Young learners and foreign language anxiety: ways to notice and help

A certain degree of anxiety is familiar to all of us. According to the NHS, anxiety is described as “a feeling of unease, such as worry or fear, that can be mild or severe”. Currently, it is finding its way into pedagogy, and in language learning in particular. The presence of foreign language anxiety, or FLA, is a major indicator of discomfort when using a second language both in and out of the classroom.

The educator’s role is crucial in realizing the importance of this phenomenon: firstly, teachers can misunderstand slower language acquisition as inborn incapacity to learn languages, or, secondly, as students’ laziness or rebellion. Language learning may be anxiety-provoking, and educators are the first to witness it and help students. Let’s take a closer look at how we can do it.

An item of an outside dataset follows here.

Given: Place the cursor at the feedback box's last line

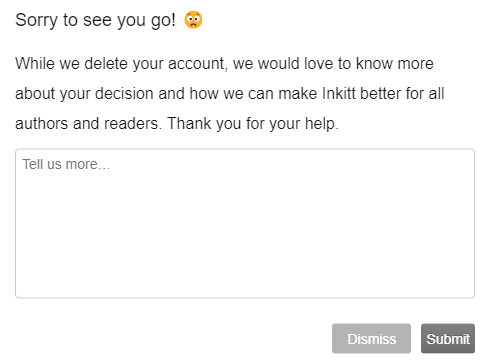Looking at the screenshot, I should point(245,288).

FLA’s invasion of classrooms

How come there’s a definite type of anxiety related to learning languages? In fact, this definite type is also divided into several categories, which were examined by scientists.

A trait anxiety feeling means that students experience stress constantly without external triggers.

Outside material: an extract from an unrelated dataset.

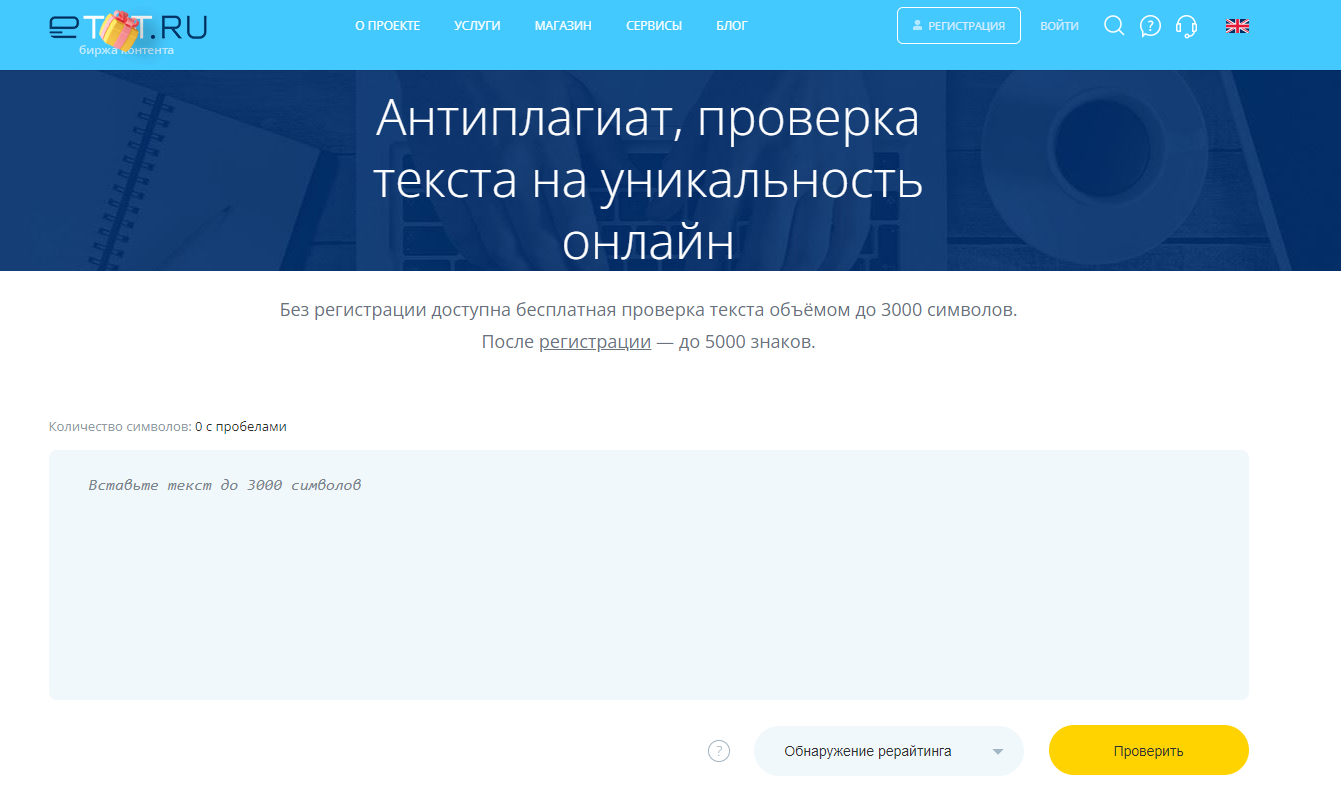Open support via the headset icon
Viewport: 1341px width, 804px height.
click(x=1186, y=26)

On the other hand, state anxiety is associated with potentially stressful extrinsic factors: it may include situations where students are forced to speak by their environment, teachers, or peers. This list may be continued with the risk of negative evaluation—students fear of failing or lower performance while being level-tested, cognitive tension—student ideas, strategies, and thinking differ from those of other students and/or teachers and affective tension, which represents quarrelsome situations between students and/or teachers.

From one researcher to another, they all have different causes. Among them are:

—students’ level, course activities, and quality of instructions;
—learners’ age, learning style, and psychological characteristics;
—inherent language ability;
—disorders of physical, psychological, and social nature (increased heartbeat, embarrassment, poor memory, helplessness).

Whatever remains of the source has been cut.